I got your email. You can get more information on the history of the Loya by looking up my messages in this forum. The information I have shared in this forum is the fruit of years of research. I wrote a book for my children about the history of the Loya, and I am now making some corrections to it. As soon as I finish the corrections, I will post a synopsis of my book here, including my credentials and the bibliography.

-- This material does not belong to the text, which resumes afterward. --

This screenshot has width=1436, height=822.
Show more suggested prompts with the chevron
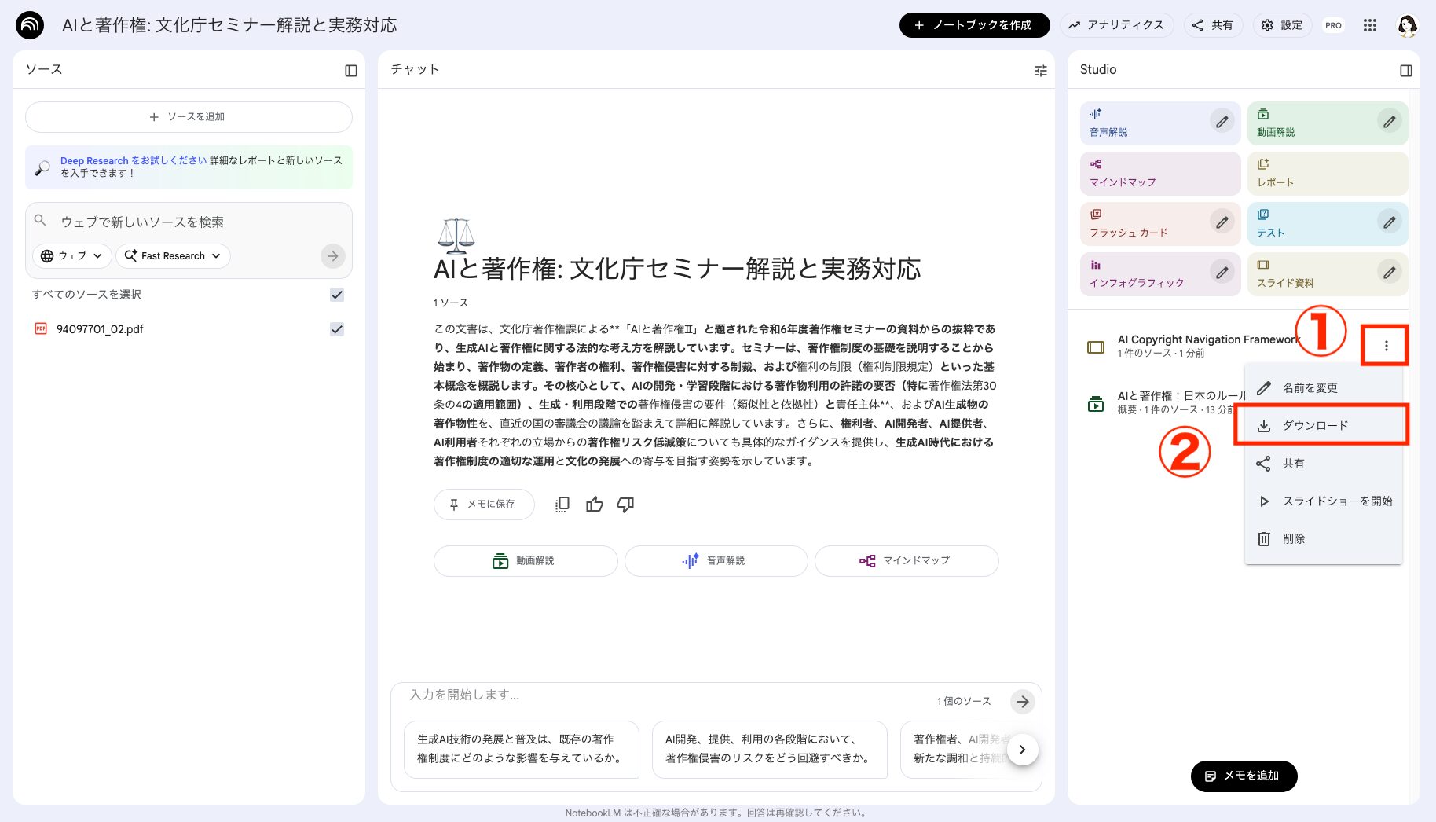point(1022,749)
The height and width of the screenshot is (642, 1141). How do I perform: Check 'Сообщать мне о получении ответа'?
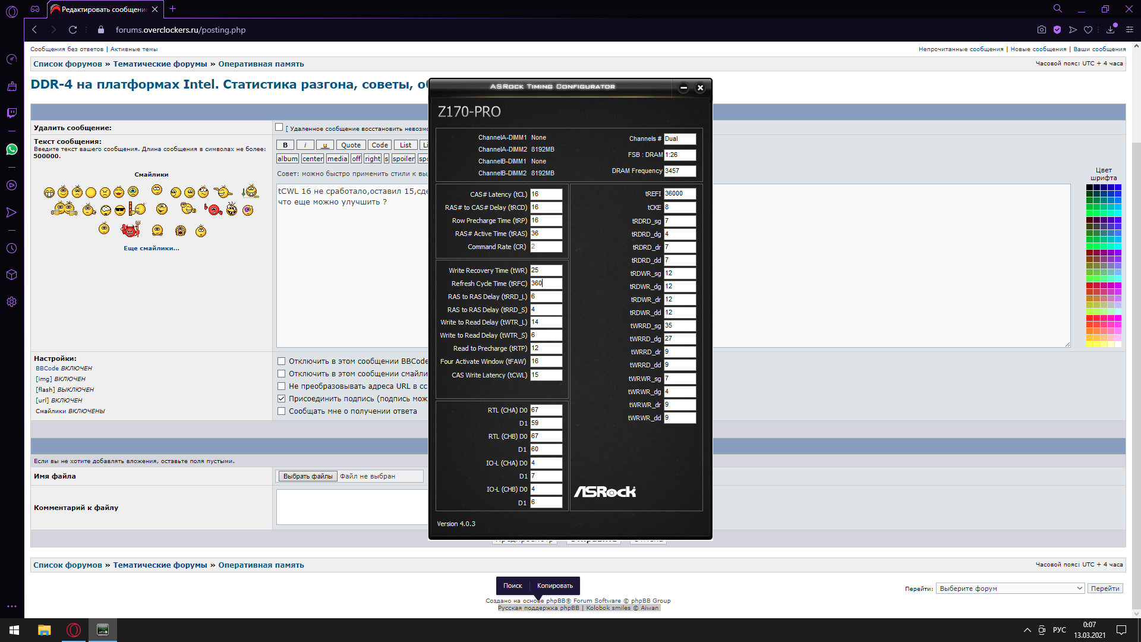pos(282,411)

The corrections to what I have posted here came as a result of studying the French branch of the Loya (there are also branches in Sweden and Norway). The correction is basically in the route of migration from Tuscany to Navarre. I had written in my book that the route of migration was from Tuscany to Sardinia to Navarre. As I studied some more as a result of a statement from one of the New York Loya that marrying a Roman Catholic was an issue, I came to realize that the migration is Tuscany to Sardinia to Liguria to Navarre (and France, Sweden and Norway), and possibly Tuscany to Liguria to Navarre. Tuscany, Sardinia and Liguria are all areas which have been closely related historically one to another and in which, therefore, the Loya were established. All these areas were under Spanish rule and had subjects granted nobility by the king of Spain. Navarre was a disputed area which was its own Kingdom, then it was passed through marriage to the French, then in 1512 the King of Spain invaded it and divided it between France and Spain. Upper Navarre came under Spanish control, and Lower Navarre under French control. Navarre had the same status as Italy of Spanish dominion and did not become a full part of Spain but until 1833. Lower Navarre remains a part of France. At any rate, I will post the synopsis soon (including a fascinating study of the Loya Coat of Arms), in the mean time you can read my previous messages being aware that I need to make some slight corrections in the migration process.
As to researching your own line, you start from the known to the unknown. You can start by asking your parents and their parents if they are still living. Then you can research data bases on the internet, the U.S. Census etc. You can go to a Mormon research center and look for documents. Beware that on the internet when it comes to the history of the Loya, what I have seen is incomplete or, in some cases, just plain absurd and fraudulent, don't waste your money on peddlers of family histories, they do very little research or no research at all.